Secondo Didier C. la necessità di generare profitti a breve termine, molto più imperiosa di un tempo, crea un ritmo estremamente difficile per le imprese. La globalizzazione e la delocalizzazione ne sono le conseguenze. Per i produttori di accessori per l’auto l’obbligo di essere sempre più redditizi a breve termine si traduce in una riduzione del costo del lavoro. «Se nel nostro settore mi si impone di aumentare i miei risultati del 10% o del 15%, licenzio altro personale e ne assumo nelle mie fabbriche in Cina o in India. Ma facendo questo io uccido l’impresa, perché il mio know-how è ancora qui [in Francia] e occorre battersi per mantenervelo». Per Gérard S., gestore di fondi pensione dopo essere stato analista e poi consulente di strategia in una grande banca, «in nove casi su dieci un’impresa che annuncia di trasferire il 10% dei suoi centri di produzione dalla Francia verso l’Asia vedrà le sue quotazioni di Borsa salire il giorno stesso».

Da qui nasce la contraddizione, per non dire la perversità, della creazione di valore: basandosi sul breve termine essa si oppone alla nozione stessa d’impresa, la quale è una scommessa dinamica e misurata sull’avvenire.
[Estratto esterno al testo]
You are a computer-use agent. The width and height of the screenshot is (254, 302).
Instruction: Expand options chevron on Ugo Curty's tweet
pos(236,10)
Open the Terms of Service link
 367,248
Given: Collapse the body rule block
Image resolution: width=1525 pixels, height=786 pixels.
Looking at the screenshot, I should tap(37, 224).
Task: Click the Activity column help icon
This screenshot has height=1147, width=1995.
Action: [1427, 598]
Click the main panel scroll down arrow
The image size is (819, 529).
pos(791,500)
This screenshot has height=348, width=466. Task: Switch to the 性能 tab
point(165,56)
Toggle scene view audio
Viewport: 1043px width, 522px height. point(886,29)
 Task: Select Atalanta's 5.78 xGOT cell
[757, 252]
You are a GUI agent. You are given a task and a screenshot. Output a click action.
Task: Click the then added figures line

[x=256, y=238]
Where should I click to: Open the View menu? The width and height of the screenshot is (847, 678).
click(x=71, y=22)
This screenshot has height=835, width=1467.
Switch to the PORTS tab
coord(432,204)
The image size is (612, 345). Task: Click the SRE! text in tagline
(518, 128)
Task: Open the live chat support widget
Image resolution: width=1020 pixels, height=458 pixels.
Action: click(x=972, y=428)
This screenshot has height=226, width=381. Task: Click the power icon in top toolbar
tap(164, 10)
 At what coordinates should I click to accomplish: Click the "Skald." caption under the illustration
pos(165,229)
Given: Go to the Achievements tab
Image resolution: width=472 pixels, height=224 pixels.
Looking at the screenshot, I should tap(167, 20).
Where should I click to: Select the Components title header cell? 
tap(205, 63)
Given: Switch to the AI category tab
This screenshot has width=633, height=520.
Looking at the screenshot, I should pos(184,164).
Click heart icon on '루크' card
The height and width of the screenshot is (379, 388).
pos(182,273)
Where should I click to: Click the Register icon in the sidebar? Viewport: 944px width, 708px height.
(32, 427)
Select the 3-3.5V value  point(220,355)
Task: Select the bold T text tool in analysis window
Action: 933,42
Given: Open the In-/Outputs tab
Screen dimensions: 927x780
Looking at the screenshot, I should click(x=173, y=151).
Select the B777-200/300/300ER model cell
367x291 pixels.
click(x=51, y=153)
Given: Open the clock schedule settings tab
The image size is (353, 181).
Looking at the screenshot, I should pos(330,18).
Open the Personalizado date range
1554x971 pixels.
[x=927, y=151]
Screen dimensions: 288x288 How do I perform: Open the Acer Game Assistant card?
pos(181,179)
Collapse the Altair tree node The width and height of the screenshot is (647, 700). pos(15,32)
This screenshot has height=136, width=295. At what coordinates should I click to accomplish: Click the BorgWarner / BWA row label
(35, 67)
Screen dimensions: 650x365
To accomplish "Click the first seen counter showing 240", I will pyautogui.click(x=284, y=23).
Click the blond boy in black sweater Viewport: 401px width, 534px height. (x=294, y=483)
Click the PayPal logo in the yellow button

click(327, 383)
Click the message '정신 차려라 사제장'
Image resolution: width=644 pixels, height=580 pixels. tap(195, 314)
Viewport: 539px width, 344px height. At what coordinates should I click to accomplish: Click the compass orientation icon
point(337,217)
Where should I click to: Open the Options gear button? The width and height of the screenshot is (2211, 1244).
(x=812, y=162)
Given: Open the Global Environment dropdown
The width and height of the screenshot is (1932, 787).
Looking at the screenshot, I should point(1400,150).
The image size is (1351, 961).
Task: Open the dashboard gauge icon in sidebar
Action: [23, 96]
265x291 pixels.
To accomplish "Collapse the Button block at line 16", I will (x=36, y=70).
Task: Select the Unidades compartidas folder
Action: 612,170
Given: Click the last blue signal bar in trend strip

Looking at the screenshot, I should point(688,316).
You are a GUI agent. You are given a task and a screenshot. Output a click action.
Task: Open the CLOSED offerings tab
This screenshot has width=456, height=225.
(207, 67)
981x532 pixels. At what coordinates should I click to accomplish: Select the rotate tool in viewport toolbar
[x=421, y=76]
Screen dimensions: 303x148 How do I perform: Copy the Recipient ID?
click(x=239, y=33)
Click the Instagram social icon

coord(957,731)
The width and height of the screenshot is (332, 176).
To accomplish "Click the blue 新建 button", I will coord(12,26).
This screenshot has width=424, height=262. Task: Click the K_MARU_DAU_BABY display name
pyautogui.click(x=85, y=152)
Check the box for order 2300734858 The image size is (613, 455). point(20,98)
Questa contraddizione è aggravata dalla credenza, sapientemente alimentata, che la battaglia sul breve termine va di pari passo con una concorrenza sfrenata e permanente. «Bisogna sentirsi in pericolo, adattarsi, investire», ritiene Jean-Marc P., investitore di capitali a proprio rischio. Da parte sua, il consulente Charles C. rilascia questa sorprendente confessione: «Io lavoro alla disumanizzazione dell’organizzazione e del management, nel senso di sopprimere tutto ciò che è interno all’uomo». Quanto a Jean-Michel L., che si occupa di assunzioni, pensa che i manager hanno snaturato in modo singolare un celebre pensiero dell’economista John Maynard Keynes: «”A lungo termine si è tutti morti”, quindi soltanto il quotidiano conta».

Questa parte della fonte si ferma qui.